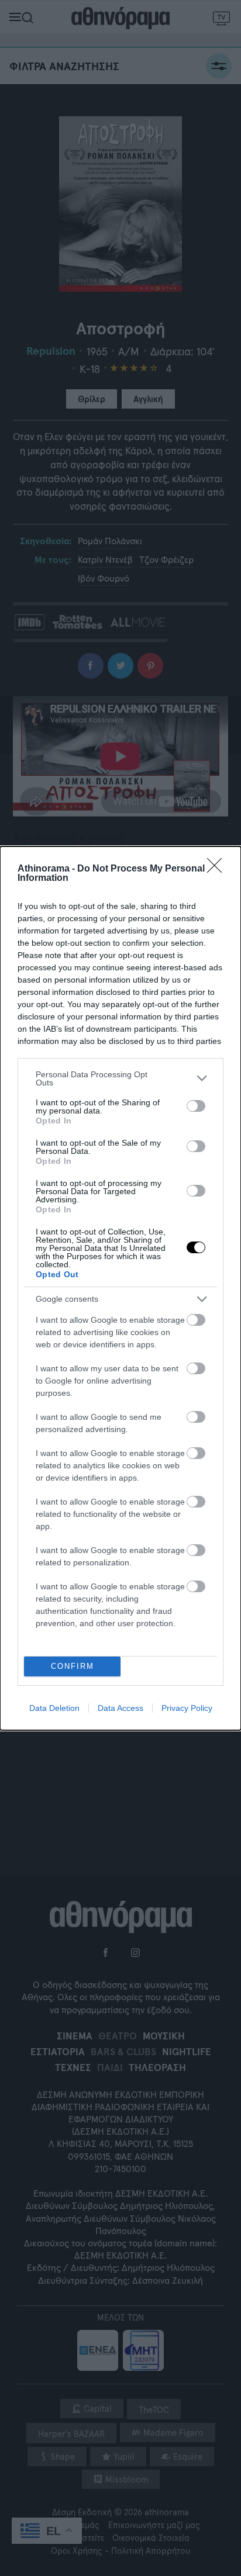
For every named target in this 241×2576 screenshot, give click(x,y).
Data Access (120, 1708)
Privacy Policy (186, 1708)
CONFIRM (72, 1666)
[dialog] (120, 1288)
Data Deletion (54, 1708)
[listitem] (120, 1078)
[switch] (196, 1106)
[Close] (218, 869)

- _Exercise description_: Beginning at the line that contains "Privacy Policy (186, 1708)", retype each line of the listing up to and including the last one, exactly as it stands, and nothing else.

- _Exercise result_:
Privacy Policy (186, 1708)
CONFIRM (72, 1666)
[dialog] (120, 1288)
Data Deletion (54, 1708)
[listitem] (120, 1078)
[switch] (196, 1106)
[Close] (218, 869)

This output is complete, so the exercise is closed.